Students read at Almo Elementary School in November 2015.

ALMO — Idaho has a handful of tiny schools with fewer than 10 students in class on an average day.

Under Idaho law, those schools must get special permission from the state to stay open. The Idaho State Board of Education heard an information item Wednesday during a meeting in Lewiston, but didn’t take action.

State Superintendent of Public Instruction Sherri Ybarra already gave her OK to keep the state’s nine smallest schools up and running this school year.

Two of the schools are here in south-central Idaho: Almo Elementary School in Cassia County and Three Creek Elementary/Junior High School, about 36 miles west of Rogerson. And slightly farther away — a few hours from Twin Falls — is Stanley Elementary/Junior High School.

The teacher at Three Creek, a one-room schoolhouse, answered the school’s phone Wednesday, but wasn’t available to comment because she was in the middle of working with students.
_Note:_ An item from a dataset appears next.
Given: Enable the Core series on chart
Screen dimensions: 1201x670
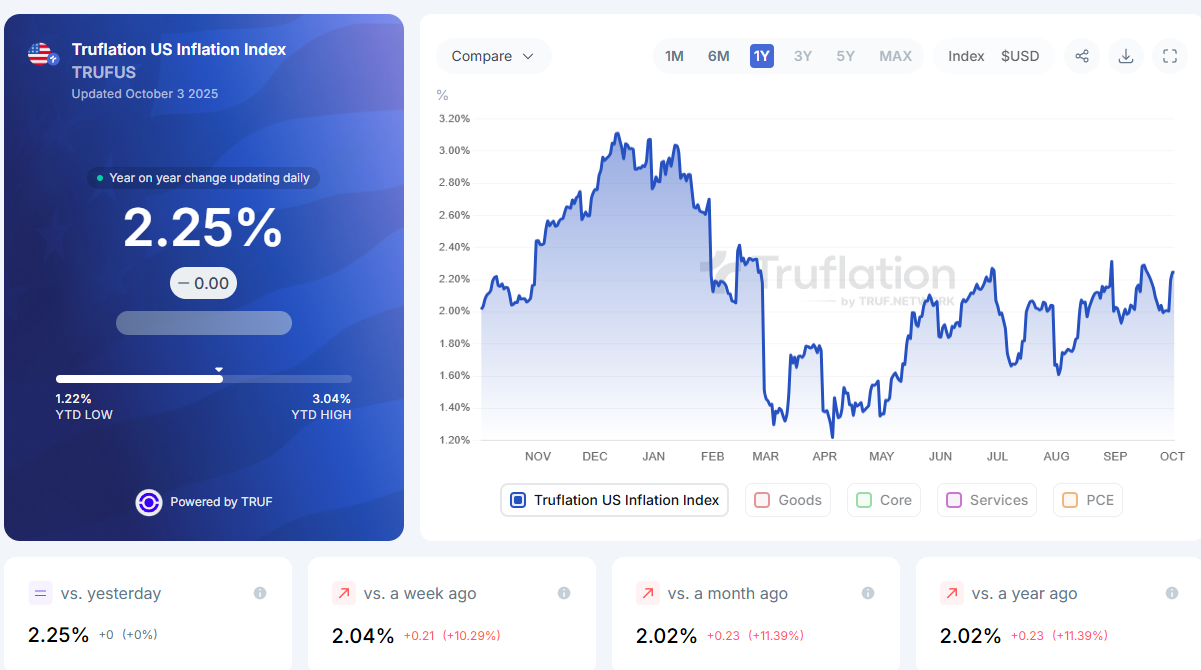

Almo Elementary Principal Tina Loock, who’s also principal at Raft River Elementary School in Malta, didn’t return a phone call from the Times-News.
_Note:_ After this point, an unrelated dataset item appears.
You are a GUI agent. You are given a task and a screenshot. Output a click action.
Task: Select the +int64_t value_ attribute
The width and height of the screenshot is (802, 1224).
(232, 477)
Ultimately, it’s up to a school board to make the request to keep a school open with an average daily attendance of fewer than 10. Three of nine school districts affected this year only have one school, according to the Idaho State Department of Education.

Each year in October, the state education board receives a list of affected schools. It’s based on average daily attendance — how many students show up at school. That’s different than the total number of students enrolled.